George: Also we would be doing something that we have already done because we were familiar with that; and if we're familiar with it we've said and done it already. We have to fall into a new hole in the road every day, and we don't want to fall into the ones we have fallen into before.

Gilbert: We know little of what we want to take, but mostly it is done subconsciously and we don't want to think too much. That is why we feel it is always like a funny dream in front of us, the untouchable dream, or like a big shout — "aaah" — but never analyzing it and never trying to sort out how exactly it should be. In fact, we are making our pictures in some way half-asleep. We want to make them when we are half-conscious, never when we are totally conscious. We are not looking for an end result; drifting, drifting into something.

Wilson: But this sense of drifting seems to be a contradiction.

Gilbert: I'm sure it is.

Wilson: You have this very strong sense of purpose, and yet you are drifting.

George: Because we do believe that creativeness is based on inspired thought. Millions of people tried to fly, but some crazy person actually got it together and invented the jet engine.

Wilson: Your art is born of contradiction . . .

Gilbert: Not more than life, we do believe that.

Wilson: Are you visionary artists in any way?

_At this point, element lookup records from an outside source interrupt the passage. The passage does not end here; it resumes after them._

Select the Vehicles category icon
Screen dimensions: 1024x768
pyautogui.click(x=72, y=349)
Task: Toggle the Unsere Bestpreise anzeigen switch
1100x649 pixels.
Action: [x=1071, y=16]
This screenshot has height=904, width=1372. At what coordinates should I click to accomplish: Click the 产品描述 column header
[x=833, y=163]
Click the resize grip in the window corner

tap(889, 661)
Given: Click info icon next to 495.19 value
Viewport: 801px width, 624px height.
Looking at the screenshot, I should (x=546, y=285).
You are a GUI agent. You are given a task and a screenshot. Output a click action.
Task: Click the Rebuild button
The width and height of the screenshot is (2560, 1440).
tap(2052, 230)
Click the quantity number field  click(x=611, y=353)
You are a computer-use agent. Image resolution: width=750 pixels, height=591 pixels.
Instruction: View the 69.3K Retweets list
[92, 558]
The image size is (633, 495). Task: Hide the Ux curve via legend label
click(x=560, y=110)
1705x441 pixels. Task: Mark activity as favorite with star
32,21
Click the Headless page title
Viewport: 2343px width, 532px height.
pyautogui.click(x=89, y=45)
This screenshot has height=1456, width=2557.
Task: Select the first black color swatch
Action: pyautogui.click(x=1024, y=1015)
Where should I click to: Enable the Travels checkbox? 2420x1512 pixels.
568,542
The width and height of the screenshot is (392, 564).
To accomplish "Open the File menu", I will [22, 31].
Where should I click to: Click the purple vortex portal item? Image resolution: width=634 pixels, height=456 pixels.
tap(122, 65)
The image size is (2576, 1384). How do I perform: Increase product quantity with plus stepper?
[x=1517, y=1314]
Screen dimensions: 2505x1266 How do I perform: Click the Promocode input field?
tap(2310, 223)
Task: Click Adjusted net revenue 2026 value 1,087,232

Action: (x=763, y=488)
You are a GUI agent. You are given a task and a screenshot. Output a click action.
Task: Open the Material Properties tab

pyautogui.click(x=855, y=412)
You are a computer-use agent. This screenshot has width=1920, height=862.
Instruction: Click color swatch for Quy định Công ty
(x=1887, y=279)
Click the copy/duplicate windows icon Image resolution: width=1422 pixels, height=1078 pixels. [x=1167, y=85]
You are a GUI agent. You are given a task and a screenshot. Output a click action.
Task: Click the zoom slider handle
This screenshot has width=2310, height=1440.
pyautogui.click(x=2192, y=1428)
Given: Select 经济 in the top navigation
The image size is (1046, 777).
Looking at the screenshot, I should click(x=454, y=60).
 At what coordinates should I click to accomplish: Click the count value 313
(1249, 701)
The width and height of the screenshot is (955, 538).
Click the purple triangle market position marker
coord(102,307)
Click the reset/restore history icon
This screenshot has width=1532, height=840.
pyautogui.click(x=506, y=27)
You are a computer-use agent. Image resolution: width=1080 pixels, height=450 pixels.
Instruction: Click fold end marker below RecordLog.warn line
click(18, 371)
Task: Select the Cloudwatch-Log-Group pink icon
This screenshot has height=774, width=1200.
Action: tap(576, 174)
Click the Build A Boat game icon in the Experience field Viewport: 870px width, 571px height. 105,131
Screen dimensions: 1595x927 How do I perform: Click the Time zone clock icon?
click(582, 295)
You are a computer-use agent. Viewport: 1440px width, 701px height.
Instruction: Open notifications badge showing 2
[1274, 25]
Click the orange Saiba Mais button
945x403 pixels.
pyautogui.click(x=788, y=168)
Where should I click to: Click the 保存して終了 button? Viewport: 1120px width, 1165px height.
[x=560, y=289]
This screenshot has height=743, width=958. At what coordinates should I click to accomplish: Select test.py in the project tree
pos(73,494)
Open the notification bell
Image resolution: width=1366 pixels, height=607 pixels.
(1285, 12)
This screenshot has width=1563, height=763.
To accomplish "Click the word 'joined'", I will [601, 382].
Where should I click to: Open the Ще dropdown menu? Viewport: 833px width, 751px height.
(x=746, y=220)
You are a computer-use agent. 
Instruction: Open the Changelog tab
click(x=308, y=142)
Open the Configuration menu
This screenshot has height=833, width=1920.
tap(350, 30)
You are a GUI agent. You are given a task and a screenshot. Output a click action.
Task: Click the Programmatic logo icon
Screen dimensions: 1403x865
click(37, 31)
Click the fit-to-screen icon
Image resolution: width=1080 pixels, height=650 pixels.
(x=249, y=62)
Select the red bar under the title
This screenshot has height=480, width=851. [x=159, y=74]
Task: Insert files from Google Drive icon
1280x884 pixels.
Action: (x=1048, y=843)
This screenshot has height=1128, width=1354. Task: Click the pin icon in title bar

Gilbert: Yes, I would say so. A vision is new thought, a new morality, a new way of seeing the world. A new way of thinking; that is our vision.

George: We knew that we were artists in the egg and that when the last day of art school came the egg would crack open and out would come these fluffy yellow new artists.

Gilbert: The day we said that we are the living sculpture, that was it. Art and life became one, and we were the messengers of a new vision. At that moment that we decided we are art and life, every conversation with people became art, and still is. It becomes like some object speaking. Normally sculptures are completely dead. But we are living ones. Speaking ones, complex ones, unhappy ones. That is a fantastic difference. I think that was a big breakthrough for us. That's what the basis of it all is: Art and Life. That is the title of our Art.